EU-Commission decides selective tax advantages for Fiat in Luxembourg and Starbucks in the Netherlands are illegal under EU state aid rules

2. 11. 2015

The EU- Commission has concluded that selective tax advantages provided by local tax authorities for Fiat in Luxembourg and Starbucks in the Netherlands are illegal under EU state aid rules. The tax authorities issued tax rulings which artificially lowered the tax paid by the company.

Each company received a tax ruling about selective tax advantages which were perfectly legal. The tax ruling explained how the corporate tax will be calculated and how will be special provisions used. However, the tax authorities approved such methods for calculating taxable profits that European Commissions has found as artificial a complex, without reflecting economic reality. For example, the transfer prices of goods and services sold between companies of Fiat and Starbucks didn't reflect the real market conditions. Furthermore, Starbucks shifted profit earned abroad, where it wasn't taxed as well. Fiat taxed only a small part of the actual profit earned.

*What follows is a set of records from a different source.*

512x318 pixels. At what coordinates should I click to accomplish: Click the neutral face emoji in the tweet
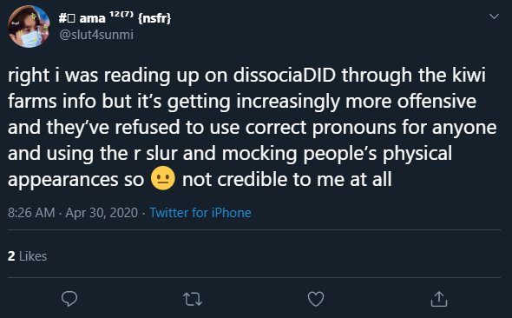(x=163, y=178)
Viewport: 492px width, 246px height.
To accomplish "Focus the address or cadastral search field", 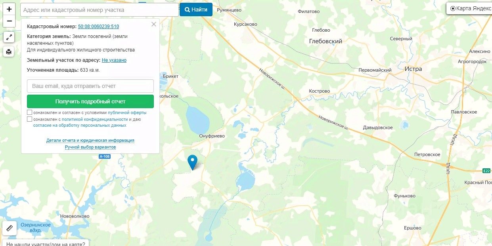I will coord(100,10).
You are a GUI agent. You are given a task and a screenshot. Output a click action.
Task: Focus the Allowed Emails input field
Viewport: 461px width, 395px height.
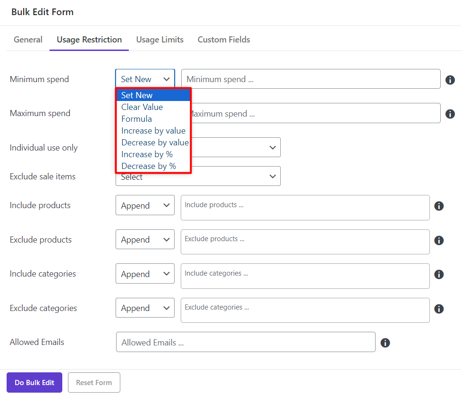(245, 343)
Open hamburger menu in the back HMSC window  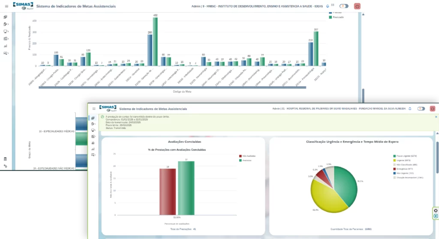click(x=6, y=6)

EU state aid rules don't allow to use tax rulings which establish transfer pricing methods without any economic justification with the aim to shift profit abroad and lower taxes paid. Such situation gives the companies an unfair competitive advantage over other companies that are taxed on their actual profits because they pay market prices for the goods and services they use. Therefore the Commission decides that the approved tax authorities have to recover the unpaid taxes in the amount from €20 to €30 million from Fiat and Starbucks. The companies also can't exploit the selective tax advantages any more.

Fiat has provided financial services, most often intra-group loans, to other Fiat group car companies. The Commission has concluded that Fiat works on a similar basis as a bank therefore the taxable profits can be determined as a calculation of return on capital deployed by the company for its financing activities. However, the methodology of Luxembourg tax authority used to calculate taxable profit allowed to make several down-ward adjustments, which ended in a tax ruling having much lower capital than the company's actual capital. In addition, the estimated remuneration applied to this already lowered capital for tax purposes and is also much lower compared to market rates. As a result, Fiat paid taxes only from a small amount of the actual accounting capital at a very low remuneration, although the level of capitalisation of the company has to be comparable to financial industry standards. The taxable profit was therefore twenty times lower in comparison to reality.

Starbucks in the Netherlands was paying very substantial royalty to Alki, a UK-based company in the Starbucks group, for coffee-roasting know-how and also a very high price for coffee beans to Starbucks Coffee Trading based in Switzerland. The Commission has found the royalty as unjustifiable because they weren't required from any other companies in Starbucks group as well as from the independent subcontractors. A huge amount of taxable profit was transferred to Alki, which is not obliged to tax duty neither in Great Britain, nor in the Netherlands. Starbucks tax base was also unduly reduced by the highly inflated price it paid for coffee beans to a Swiss Starbucks Coffee Trading and therefore Alki shifted mainly profit generated from sales of other supplementary products offered by Starbucks.

Commission in both cases has set out a methodology, how to calculate the value of the undue competitive advantage. It is the difference between what the company paid and what it would have paid without the tax ruling. The amount of the selective tax advantage is €20 - €30 million for each, Fiat and Starbucks.